Work out how many lines in this listing hold the word "will", and give the number with nothing added.

▶ **INPUT RECORDS**:
++++++++

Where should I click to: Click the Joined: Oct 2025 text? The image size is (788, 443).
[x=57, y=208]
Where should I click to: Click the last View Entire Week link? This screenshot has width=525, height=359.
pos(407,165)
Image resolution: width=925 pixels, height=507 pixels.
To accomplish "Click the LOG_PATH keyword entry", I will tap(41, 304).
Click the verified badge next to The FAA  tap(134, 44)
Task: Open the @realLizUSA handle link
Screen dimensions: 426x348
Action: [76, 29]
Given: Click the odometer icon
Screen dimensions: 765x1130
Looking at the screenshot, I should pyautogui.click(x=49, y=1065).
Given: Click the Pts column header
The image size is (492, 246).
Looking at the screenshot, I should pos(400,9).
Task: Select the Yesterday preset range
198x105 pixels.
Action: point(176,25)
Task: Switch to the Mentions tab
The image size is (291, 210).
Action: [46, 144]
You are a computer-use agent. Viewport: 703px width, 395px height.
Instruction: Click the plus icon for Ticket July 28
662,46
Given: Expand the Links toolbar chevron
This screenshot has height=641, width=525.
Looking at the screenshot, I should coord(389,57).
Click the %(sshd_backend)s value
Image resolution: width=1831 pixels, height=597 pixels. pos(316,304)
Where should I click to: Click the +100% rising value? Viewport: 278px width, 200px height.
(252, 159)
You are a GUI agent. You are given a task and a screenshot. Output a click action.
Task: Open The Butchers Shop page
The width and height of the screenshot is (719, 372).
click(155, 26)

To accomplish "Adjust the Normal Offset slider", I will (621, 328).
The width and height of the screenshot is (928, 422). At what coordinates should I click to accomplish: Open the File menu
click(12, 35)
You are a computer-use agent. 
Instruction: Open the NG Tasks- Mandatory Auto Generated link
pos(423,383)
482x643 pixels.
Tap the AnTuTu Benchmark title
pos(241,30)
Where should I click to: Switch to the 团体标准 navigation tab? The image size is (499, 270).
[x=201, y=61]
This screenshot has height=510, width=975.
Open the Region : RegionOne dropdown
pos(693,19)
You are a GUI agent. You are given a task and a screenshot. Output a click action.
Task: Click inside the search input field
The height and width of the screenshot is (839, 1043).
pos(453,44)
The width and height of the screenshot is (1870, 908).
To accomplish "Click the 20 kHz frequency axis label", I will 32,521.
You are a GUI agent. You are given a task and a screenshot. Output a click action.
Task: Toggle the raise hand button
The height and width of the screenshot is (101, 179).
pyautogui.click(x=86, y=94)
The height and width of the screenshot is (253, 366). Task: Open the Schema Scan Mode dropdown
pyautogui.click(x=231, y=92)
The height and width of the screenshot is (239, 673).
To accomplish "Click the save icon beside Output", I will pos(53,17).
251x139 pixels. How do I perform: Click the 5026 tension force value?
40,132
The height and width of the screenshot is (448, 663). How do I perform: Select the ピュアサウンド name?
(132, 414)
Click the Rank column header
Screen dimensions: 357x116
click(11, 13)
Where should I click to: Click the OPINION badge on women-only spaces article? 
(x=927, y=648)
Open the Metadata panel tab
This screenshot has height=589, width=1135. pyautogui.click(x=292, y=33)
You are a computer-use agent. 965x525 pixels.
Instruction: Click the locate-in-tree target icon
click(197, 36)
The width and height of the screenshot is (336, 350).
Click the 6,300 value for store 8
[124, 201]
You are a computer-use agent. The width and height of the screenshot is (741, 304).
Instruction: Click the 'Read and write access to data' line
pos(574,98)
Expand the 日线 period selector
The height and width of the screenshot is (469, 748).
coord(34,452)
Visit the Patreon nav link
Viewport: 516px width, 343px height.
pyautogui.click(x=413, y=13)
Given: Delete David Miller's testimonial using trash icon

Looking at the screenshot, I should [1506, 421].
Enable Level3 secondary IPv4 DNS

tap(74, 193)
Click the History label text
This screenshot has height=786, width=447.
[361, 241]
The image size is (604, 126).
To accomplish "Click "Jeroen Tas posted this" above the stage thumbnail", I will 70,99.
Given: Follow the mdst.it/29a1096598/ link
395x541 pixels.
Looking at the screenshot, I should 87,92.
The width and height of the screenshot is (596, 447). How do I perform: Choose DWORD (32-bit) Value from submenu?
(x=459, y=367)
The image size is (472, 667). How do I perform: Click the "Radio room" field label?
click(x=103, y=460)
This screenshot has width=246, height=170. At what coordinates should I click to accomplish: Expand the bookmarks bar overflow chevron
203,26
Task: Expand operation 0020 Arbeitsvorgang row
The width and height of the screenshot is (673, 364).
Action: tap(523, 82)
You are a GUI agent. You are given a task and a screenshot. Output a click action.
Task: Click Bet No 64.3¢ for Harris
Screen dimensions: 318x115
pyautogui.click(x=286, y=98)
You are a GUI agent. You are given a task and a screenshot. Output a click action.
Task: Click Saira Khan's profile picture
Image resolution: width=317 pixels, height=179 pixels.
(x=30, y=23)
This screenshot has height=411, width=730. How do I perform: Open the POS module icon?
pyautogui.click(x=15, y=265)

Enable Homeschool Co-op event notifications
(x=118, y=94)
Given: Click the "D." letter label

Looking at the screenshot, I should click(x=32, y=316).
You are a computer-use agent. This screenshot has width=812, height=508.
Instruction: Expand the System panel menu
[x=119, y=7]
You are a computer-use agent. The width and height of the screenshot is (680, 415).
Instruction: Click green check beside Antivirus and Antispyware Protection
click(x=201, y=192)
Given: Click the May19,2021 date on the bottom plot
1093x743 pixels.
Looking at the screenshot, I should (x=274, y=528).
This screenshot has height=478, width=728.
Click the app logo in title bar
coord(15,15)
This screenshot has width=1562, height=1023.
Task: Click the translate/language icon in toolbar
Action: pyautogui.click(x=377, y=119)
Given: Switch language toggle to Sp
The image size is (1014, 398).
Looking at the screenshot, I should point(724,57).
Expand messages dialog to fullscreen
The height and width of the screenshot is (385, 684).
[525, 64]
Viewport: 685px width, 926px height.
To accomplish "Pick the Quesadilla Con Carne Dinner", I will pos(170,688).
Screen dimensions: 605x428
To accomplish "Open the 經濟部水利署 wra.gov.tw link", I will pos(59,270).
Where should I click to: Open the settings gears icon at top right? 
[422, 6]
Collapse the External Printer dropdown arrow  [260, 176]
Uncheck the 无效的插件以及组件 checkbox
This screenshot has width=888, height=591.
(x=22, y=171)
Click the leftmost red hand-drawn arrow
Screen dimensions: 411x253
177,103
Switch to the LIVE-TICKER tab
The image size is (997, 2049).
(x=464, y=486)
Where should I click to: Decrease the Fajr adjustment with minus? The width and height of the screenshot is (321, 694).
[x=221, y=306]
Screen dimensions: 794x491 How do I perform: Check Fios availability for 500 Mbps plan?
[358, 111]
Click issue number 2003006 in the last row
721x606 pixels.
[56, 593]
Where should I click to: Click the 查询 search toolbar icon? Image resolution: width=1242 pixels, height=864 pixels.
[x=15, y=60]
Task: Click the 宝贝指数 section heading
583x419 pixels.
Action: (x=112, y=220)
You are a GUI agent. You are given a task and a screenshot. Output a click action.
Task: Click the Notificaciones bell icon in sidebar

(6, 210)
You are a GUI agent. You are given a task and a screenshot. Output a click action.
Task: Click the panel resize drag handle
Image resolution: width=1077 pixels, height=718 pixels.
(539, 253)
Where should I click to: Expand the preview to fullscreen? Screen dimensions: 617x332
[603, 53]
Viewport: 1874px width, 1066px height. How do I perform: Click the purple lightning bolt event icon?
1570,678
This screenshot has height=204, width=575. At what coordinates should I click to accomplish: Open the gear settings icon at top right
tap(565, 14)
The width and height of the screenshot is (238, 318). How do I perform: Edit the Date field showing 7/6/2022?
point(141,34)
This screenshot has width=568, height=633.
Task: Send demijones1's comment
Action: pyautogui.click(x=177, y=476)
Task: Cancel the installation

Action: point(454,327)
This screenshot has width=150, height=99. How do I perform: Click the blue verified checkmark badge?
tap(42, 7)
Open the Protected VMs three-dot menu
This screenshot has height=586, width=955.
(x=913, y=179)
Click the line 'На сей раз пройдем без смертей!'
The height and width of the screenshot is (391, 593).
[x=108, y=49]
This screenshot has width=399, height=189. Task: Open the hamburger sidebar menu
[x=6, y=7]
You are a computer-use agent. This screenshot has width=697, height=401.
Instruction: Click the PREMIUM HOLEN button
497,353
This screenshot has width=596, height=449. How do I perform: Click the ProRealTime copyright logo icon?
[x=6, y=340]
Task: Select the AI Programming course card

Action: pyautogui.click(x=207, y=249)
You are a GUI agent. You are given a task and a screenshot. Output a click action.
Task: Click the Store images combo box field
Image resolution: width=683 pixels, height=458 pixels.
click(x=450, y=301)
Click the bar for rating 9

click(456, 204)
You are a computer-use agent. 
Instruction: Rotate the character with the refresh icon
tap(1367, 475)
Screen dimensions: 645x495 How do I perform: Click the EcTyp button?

++++++++

▶ **TASK ANSWER**:
7